Regresamos por la senda después del jet-lag.

jueves, 15 de diciembre de 2005

Julián por Javier


El artículo que todo hijo hubiera querido escribir sobre su padre.

Seguramente no hago bien al escribir este artículo: no me gusta ser indiscreto ni impúdico -eso que hoy parece virtud, de tan practicado-, y me será difícil no resultarlo, me disculpo de antemano. Vaya en mi descargo que acaso muchos de ustedes se encuentren o se vayan a encontrar en situación parecida, y que quizá mi estado de ánimo y mis comentarios sean compartidos en silencio, porque normalmente "de estas cosas no se habla", y a lo mejor no está de sobra que, por una vez, alguien las hable.

Lo cierto es que hoy es un día de celebración para mí, porque mi señor padre, que en junio cumplirá ochenta y siete años, ha ido a dar su primera conferencia en nueve o diez meses, y no se ha cansado, me ha dicho al teléfono, y ha regresado con bien a casa. Por primera vez desde que tengo memoria, padeció el pasado abril lo que comúnmente se llama un achaque. Su salud ha sido siempre insultante para los demás, incluidos sus hijos, hasta el punto de que nunca había guardado una jornada de cama ni jamás ha visitado al dentista, proeza sobrenatural en esta época con tanto dulce.
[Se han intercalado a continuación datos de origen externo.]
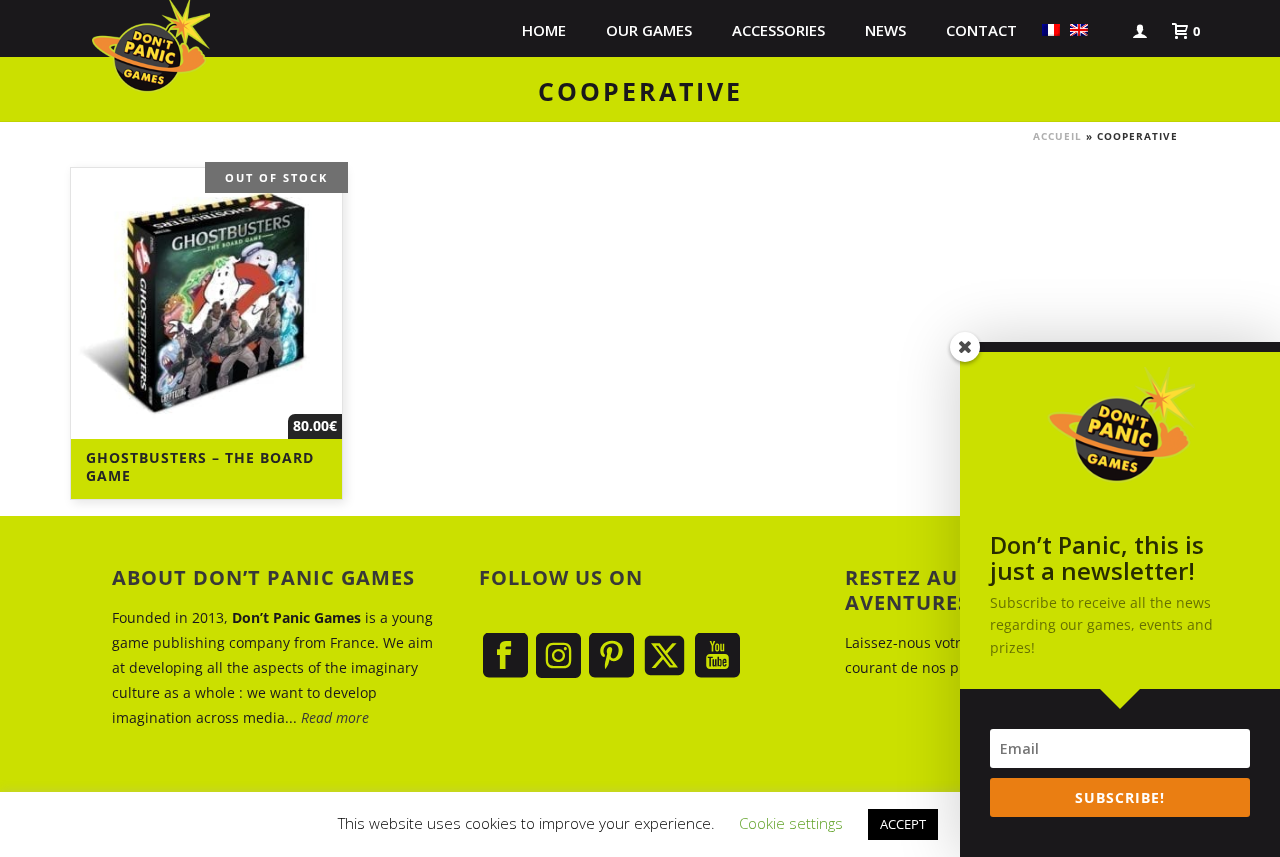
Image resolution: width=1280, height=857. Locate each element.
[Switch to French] (1051, 30)
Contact (981, 30)
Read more (335, 717)
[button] (1103, 30)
No fue nada grave, pero sí hubo de ser operado y convalecer largamente. Tal vez por eso, por estar él tan mal acostumbrado, lo vi languidecer, y perder movilidad, y ceder ante la pereza, sufrir un bache del que mis hermanos y yo nos preguntábamos si saldría. Durante este tiempo lo hemos observado de manera distinta de cómo lo habíamos mirado siempre. Eso sí, disimuladamente, pues nada lo habría irritado y apesadumbrado más que notar en nosotros algo parecido a la lástima, que no a la preocupación, la cual sí consentía. Y cada vez que se ponía beligerante o aun indignado, lo tomábamos por buena señal y por un avance, aunque ello supusiera tener que soportar algún chaparrón dialéctico malhumorado.
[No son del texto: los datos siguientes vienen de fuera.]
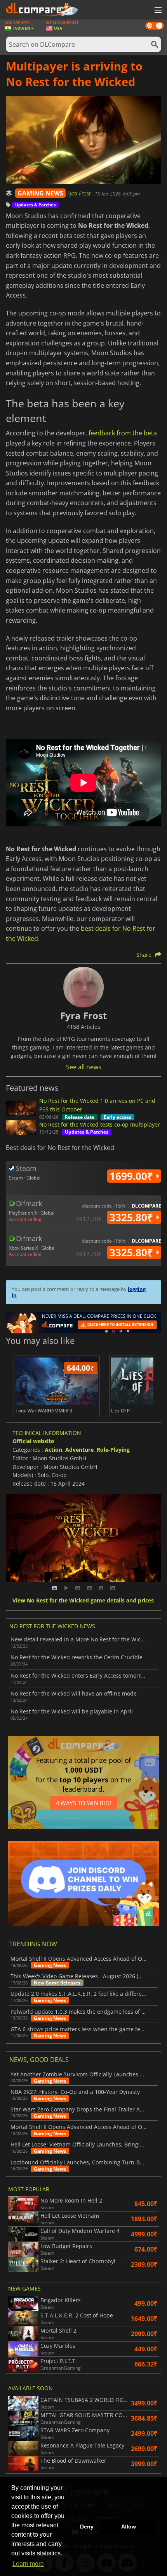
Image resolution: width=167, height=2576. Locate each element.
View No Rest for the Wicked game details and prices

Sería absurdo negar que en esas circunstancias, sobre todo si le son nuevas a uno pese a la ya larga edad del padre, se piensa en la posible muerte de la persona. O en un quizá más temible, gradual, irreversible apagamiento. Y uno toma mayor conciencia de algo consabido y obvio, pero que a menudo fingimos ignorar u olvidarnos, la unicidad de cada persona. En los hijos es casi connatural el egoísmo. "Lo que no le pregunte ahora al padre, luego ya nunca podré saberlo", piensa uno. Pero no es sólo que se prevea la futura falta de consejo, sino que es algo más, ya no tan egoísta y que atañe sobre todo al amenazado o enfermo, no a uno mismo. Lo que esa persona sabe, desaparecerá con ella. No tanto sus conocimientos -que también, y que son igualmente únicos por muchas enciclopedias que existan-, sino lo que sabe por haberlo vivido y pensado. El cúmulo de recuerdos, imágenes, ecos, situaciones y escenas, agravios y penas, conversaciones y risas que poseemos todos y que es lo que nos constituye, lo que nos da identidad y nos permite llamarnos "yo" desde que adquirimos conciencia cesa; ese cúmulo personal, intrasferible e irrepetible queda un día borrado entero, casi como si no hubiera existido. Algunos escritores -y otros que no lo son- guardan eso parcialmente y lo ponen por escrito, como mi señor padre hizo en sus memorias, hace ya tiempo. Pero eso es sólo un desvaído reflejo, y en todo caso la mayoría de la gente carece de tiempo, facultades o ganas para acometer tal tarea, contar no es tan fácil como parece. Y además ¿quién no se pregunta si sus recuerdos podrían interesar a nadie más que a sí mismo? Y mucha duda lleva a abstenerse.

Durante estos meses en que he visto a mi señor padre con sus andares tenues, negándose a utilizar bastón "porque eso es de viejos o de afectados", alicaído a ratos y falto de actividad frenética (la suya habitual), aunque no de la intelectual en ningún momento, he tenido la frecuente tentación -en la que más de una vez he caído- de sonsacarle cosas de su pasado, de la Guerra, de sus aprecios, de la vida que él conoció de otra época, nacido como fue en 1914, el año en que comenzó la Primera Guerra Mundial, figúrense, qué remota. Cuanto le he escuchado, con más avidez de la acostumbrada, ha sido interesante, a menudo apasionante, siempre único. Y me ha llevado a pensar en los muchos ancianos que nuestra sociedad presuntuosa tiene desaprovechados, sin hacerles caso, huyéndolos cuando se atreven a querer contar algo, considerándoles inútiles y una carga, aislándolos, dejándolos que se pudran en el sentido coloquial y en el literal del término. Quizá mi señor padre cuente con un bagaje superior al medio, una vida entera ordenando conceptos y palabras. Pero en esencia no es distinto de cualquier persona de edad, todas poseen sus nunca interminables cúmulos, todas han visto lo que nadie más verá nunca, todas son únicas. No deben desperdiciarlas, un día ya no darán respuestas. Disculpen de nuevo mi celebración particular: que mi señor padre haya vuelto a dar una conferencia y no se haya cansado, para mí significa que puedo desterrar los pensamientos y temores oscuros todavía durante un buen rato. (Y además, tampoco se sabe nunca quién se va a despedir primero.)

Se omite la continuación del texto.